• PROBLEM TO WORK ON:
Return nothing but the lines from the line with "Screen dimensions: 1219x980" through the last line of the entries that follow, copied exactly and free of pictures.

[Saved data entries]
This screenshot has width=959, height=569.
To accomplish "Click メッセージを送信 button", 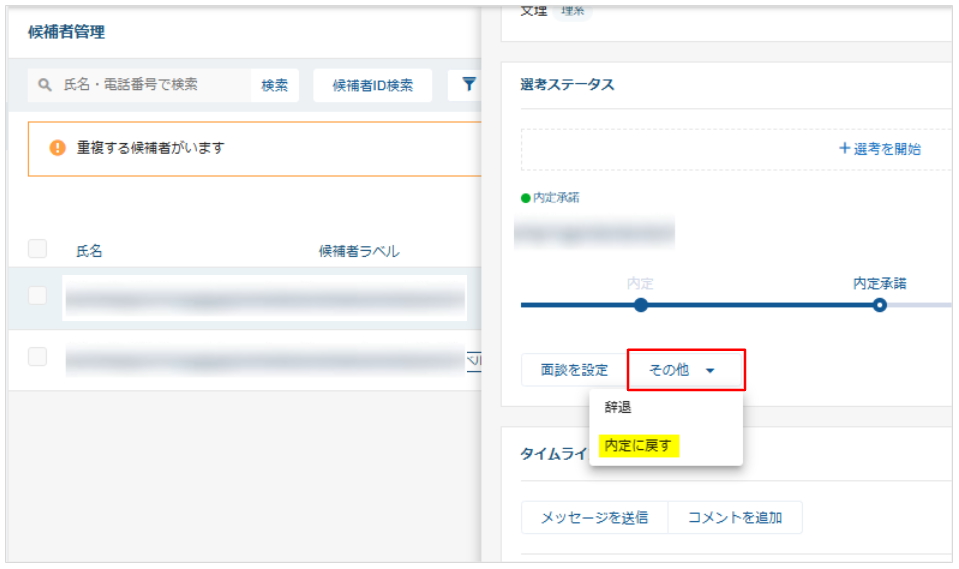I will coord(594,517).
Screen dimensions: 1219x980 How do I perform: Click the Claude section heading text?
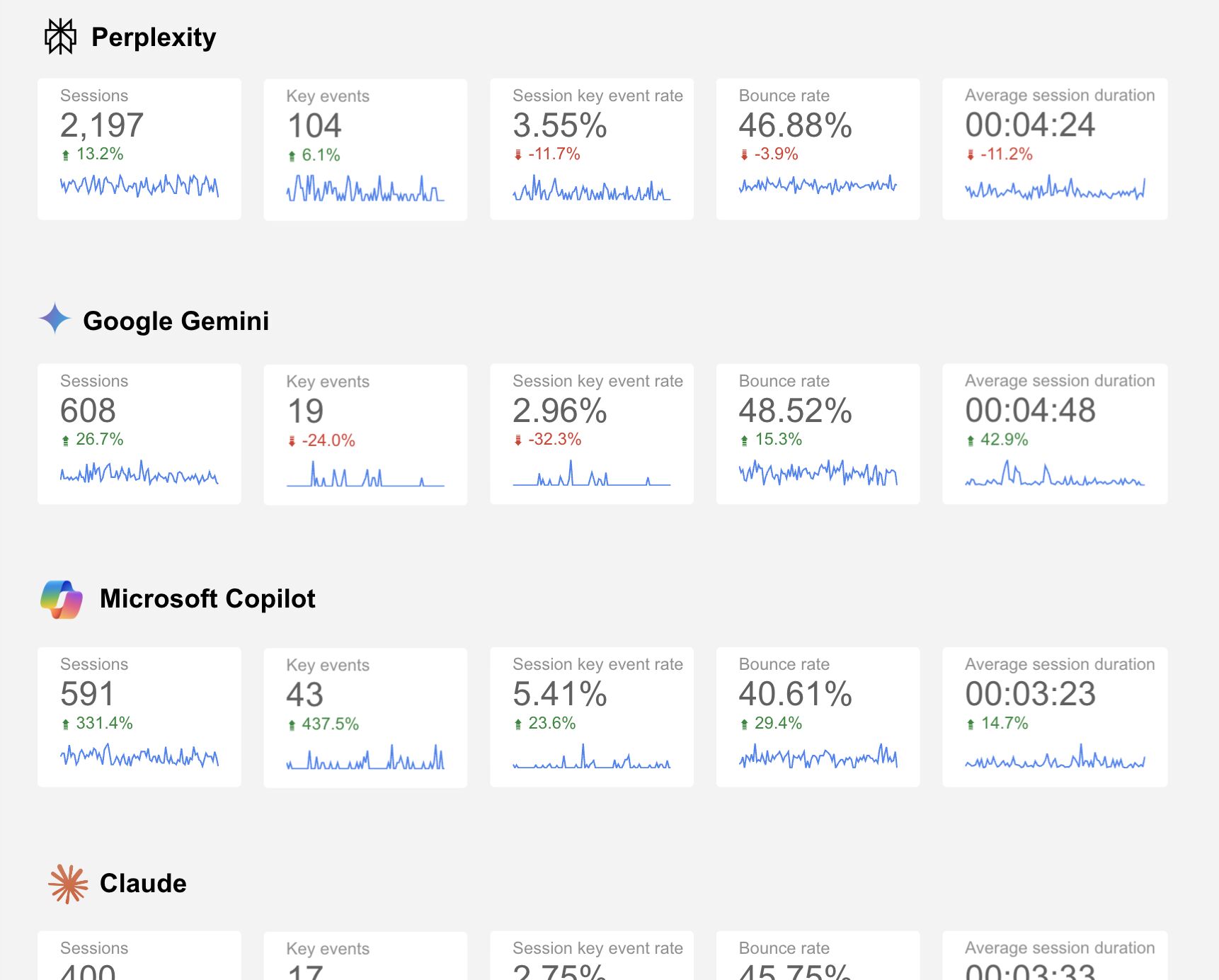(x=143, y=884)
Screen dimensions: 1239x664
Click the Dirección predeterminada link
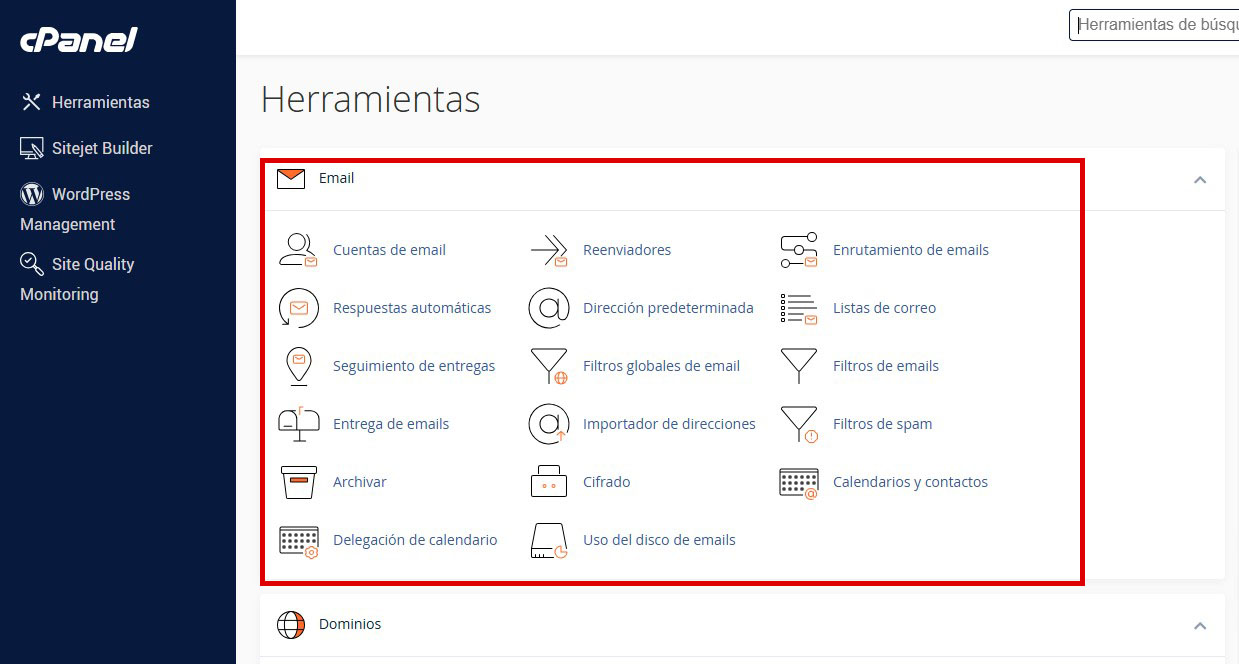[668, 308]
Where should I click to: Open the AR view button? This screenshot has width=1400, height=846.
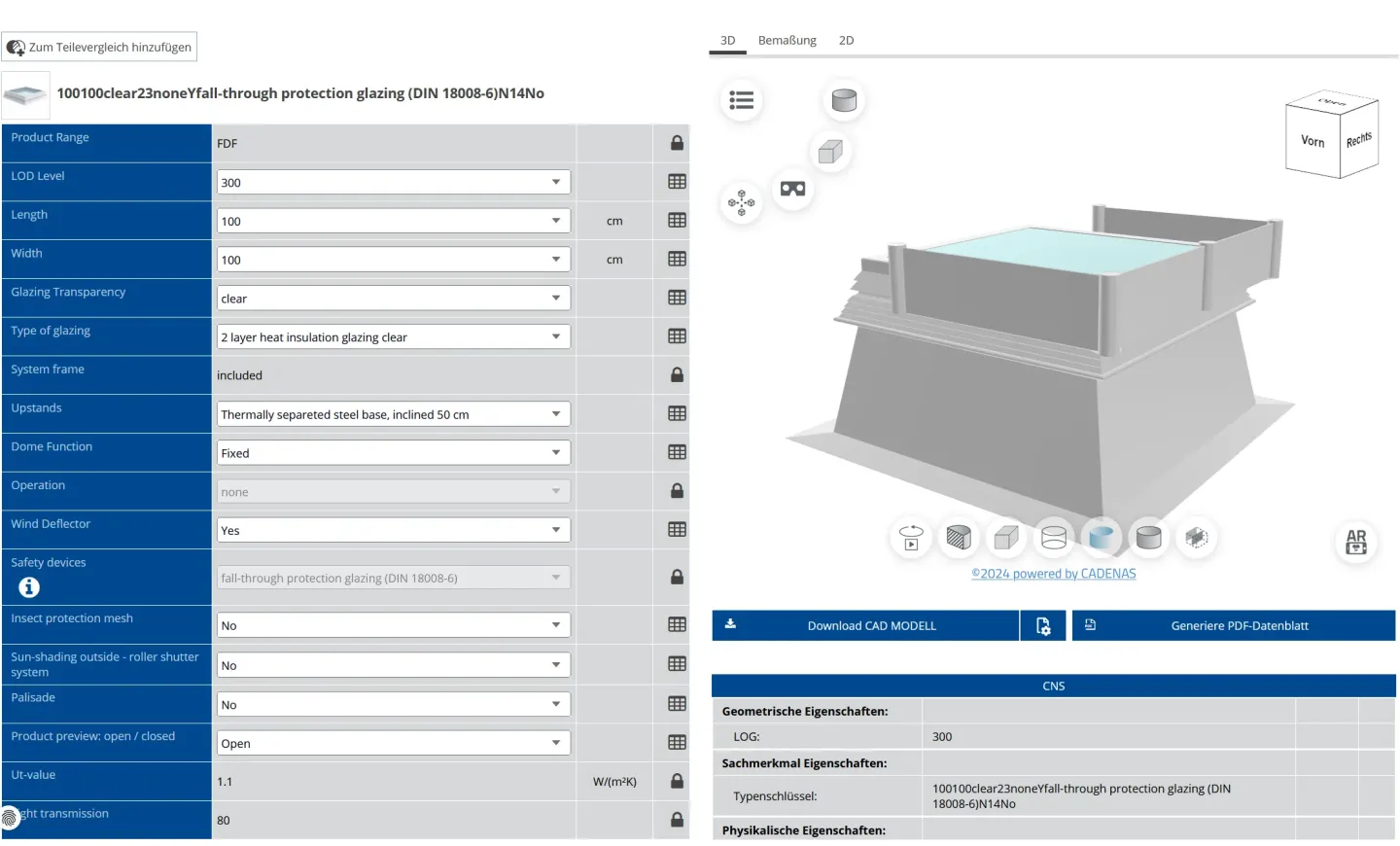click(x=1355, y=542)
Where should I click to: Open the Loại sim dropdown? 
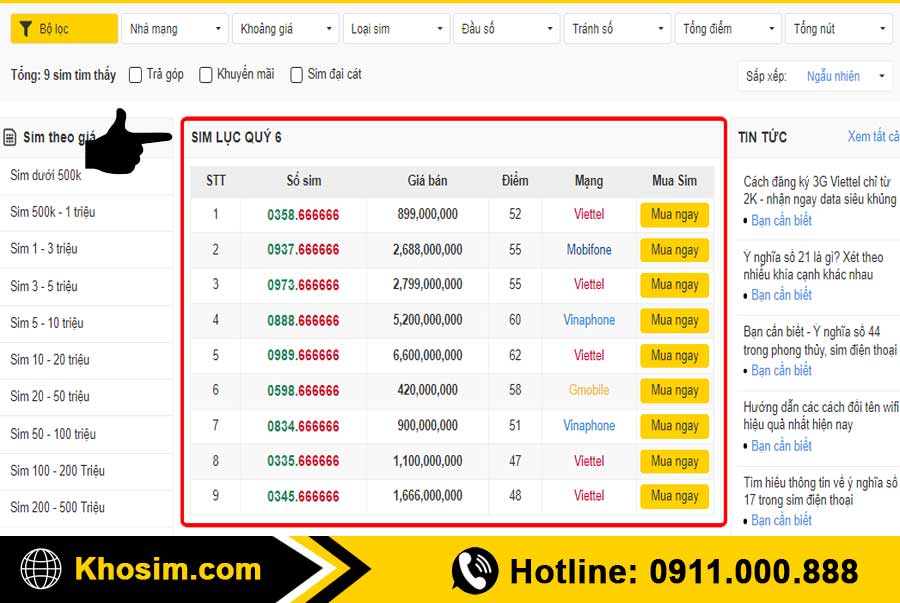click(x=396, y=29)
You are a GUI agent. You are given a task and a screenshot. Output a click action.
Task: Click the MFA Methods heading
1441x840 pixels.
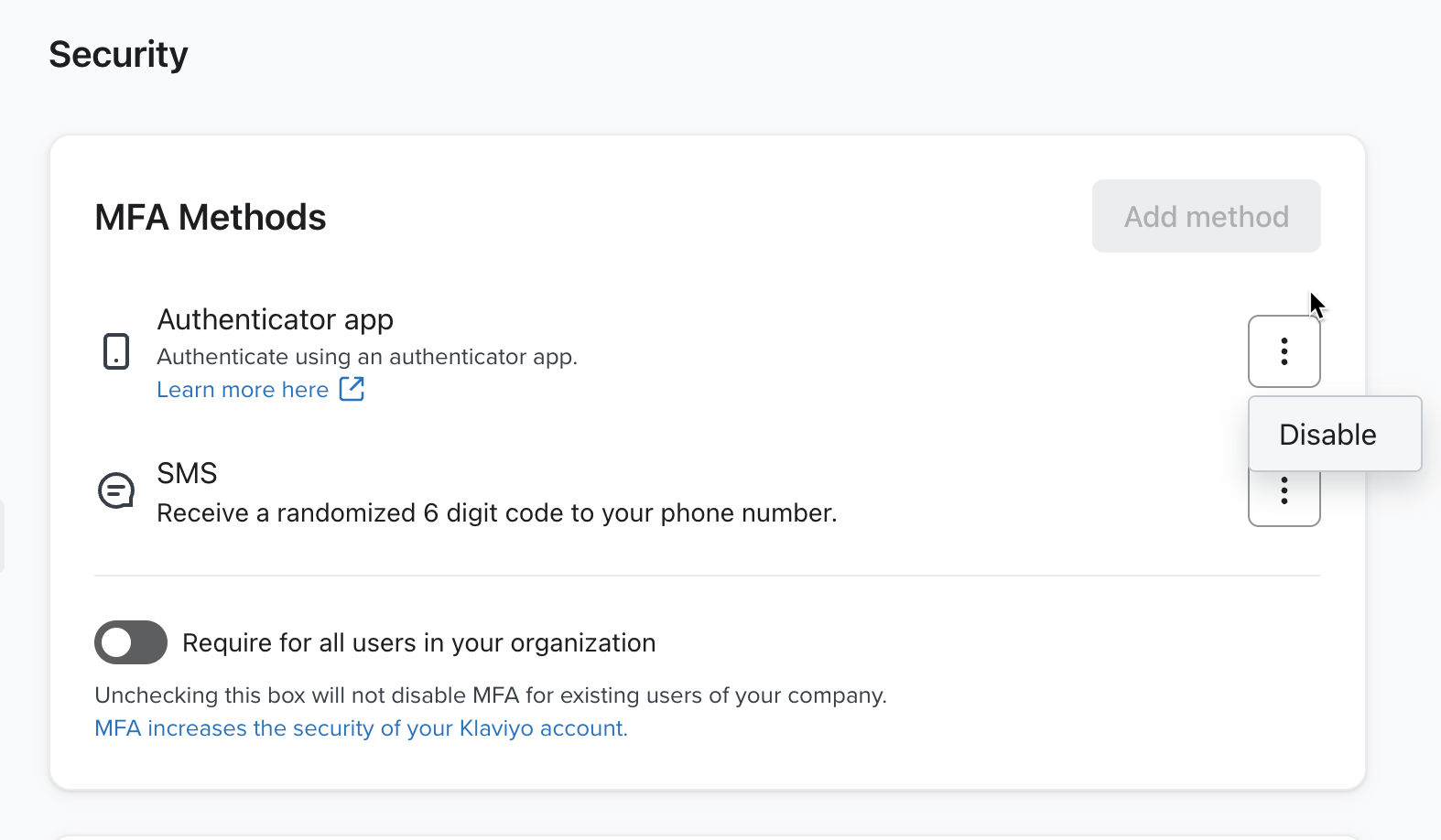pos(210,218)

• PROBLEM SOLUTION:
Screen dimensions: 1219x980 How do I perform: Click the Claude section heading text?
(x=143, y=884)
Screen dimensions: 1239x664
Click the Dirección predeterminada link
[668, 308]
Where should I click to: Open the AR view button? This screenshot has width=1400, height=846.
click(x=1355, y=542)
Where should I click to: Open the Loại sim dropdown? 
click(x=396, y=29)
You are a GUI agent. You are given a task and a screenshot. Output a click action.
Task: Click the MFA Methods heading
1441x840 pixels.
pos(210,218)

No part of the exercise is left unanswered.